Long-term Alternatives to the U.S. Dollar

“The Financial World According to Inya” Column,
by Inya Ivkovic, MA

Both China and Russia have discussed publicly viable, long-term alternatives to the U.S. dollar. Both have also publicly expressed their intentions to reduce exposure to the greenback and hold more of other currencies in their foreign-exchange reserves. Last year, the Chinese central bank’s governor, Zhou Xiaochuan, went so far as to predict that the U.S. dollar could one day be replaced as the dominant currency on the world stage. Perhaps not replaced with another single currency, but with a basket of “super-sovereign” currencies, the selection of which would depend on their respective reserves held with the International Monetary Fund’s in-house accounts.

After the initial shock of Xiaochuan’s statement had worn off, many economists interpreted this statement as an attempt to give the yuan, China’s currency, a more prominent role on the global stage; one reflecting China’s growing economic influence on that same stage. Of course, this is not something that can happen overnight, but it is also not entirely outside the realm of imminent possibilities either.

China is already putting its money where its mouth is. It has quietly set up currency swaps worth approximately $95.0 billion with central banks all over Asia, Latin America, and Eastern Europe.
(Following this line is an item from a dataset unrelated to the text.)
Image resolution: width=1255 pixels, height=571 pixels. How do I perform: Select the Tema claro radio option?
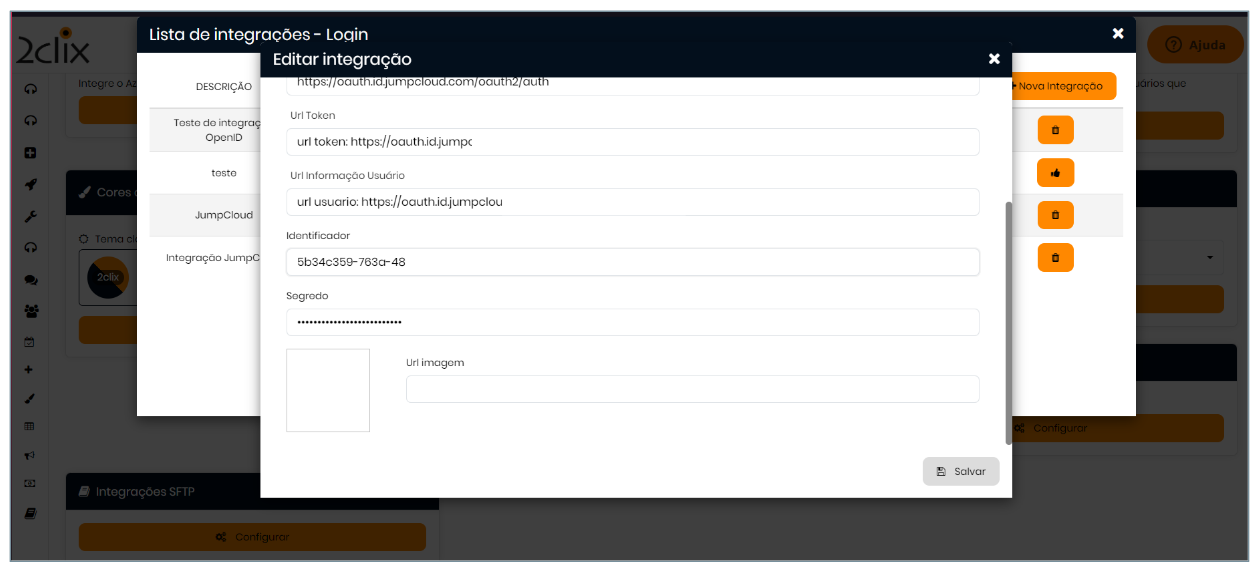pyautogui.click(x=84, y=239)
This would allow China to export its products somewhere else other than the U.S. and receive payments in the yuan instead of in the U.S. dollar.

Besides the yuan, the next currency in this selection process for supplanting the greenback is the euro, which, like the yuan, is tied to an economic area where there are no inherently common political or fiscal policies. This is partly the reason why solving Greece’s debt problems is so complex and difficult. The only problem with the “Eurozone” is that it lacks the breadth and depth of a bond market to match the depth and liquidity of the U.S. Treasury market.

Regardless of which currency on its own is able to supplant the U.S. dollar, if any, the fact remains that capital markets of emerging economies are opening up and their currencies constitute growing portions of world central banks’ reserves. However, as long as the U.S. manages to maintain sound macroeconomic policies and makes sure its markets are open and liquid, the unseating of the U.S. dollar will have to wait.

That is, of course, part of the problem, too. The state of the U.S. public finances is indeed a sorry matter and very likely the dollar’s ultimate undoing. In February, the White House said that the budget deficit for 2010 was going to reach $1.565 trillion, which represents nearly 11% of U.S. GDP, also the largest deficit since World War II.

Of course, the situation was further exacerbated with America running large trade and budget deficits before the financial and credit crisis struck. Going into the Great Recession, the U.S. economy was already weak and could only have weakened more trying to get out, and recover from, it.

Some economists believe that this is not the end of the road for the U.S. dollar. U.S. finances are in bad shape, true, but are not completely unmanageable. This implies a weaker dollar for the near future in order to advance exports and thus reduce the trade deficit and eliminate several decades of reckless spending.

To help the economy recover, the U.S. needs to invest in education and the country’s infrastructure, at the same time keeping a high level of economic output and productivity. The latter will not happen, however, without fixing the labor market, which is facing serious, perhaps even insurmountable, challenges.

Potentially undermining the U.S.’ economic might and, by extension, the U.S. dollar’s supremacy in currency markets, are the coming higher interest rates, higher taxes, and the resulting slower economic growth. On the other hand, there is also the strange love-hate relationship between China and America. Although the U.S. depends on China’s kindness to keep on financing its deficit, while China also depends on reckless U.S. consumers to keep on buying Chinese goods and services.

That said, according to some analysts, factoring in China’s massive economic growth produces an awkward result, which is the yuan remaining undervalued versus the dollar by as much as 40%. Therefore, although China’s economy is in a much better place than the U.S. economy has any chance of achieving ever again, the yuan still has a long way to go before it may supersede the U.S. dollar. In fact, currently the yuan is trapped, because the Chinese have so
many U.S. dollars they simply cannot diversify, at least not easily. However, if the rebalancing of world economic powers continues, the dethroning of the U.S. dollar could happen sooner than later, just as it happened to the British so many decades ago.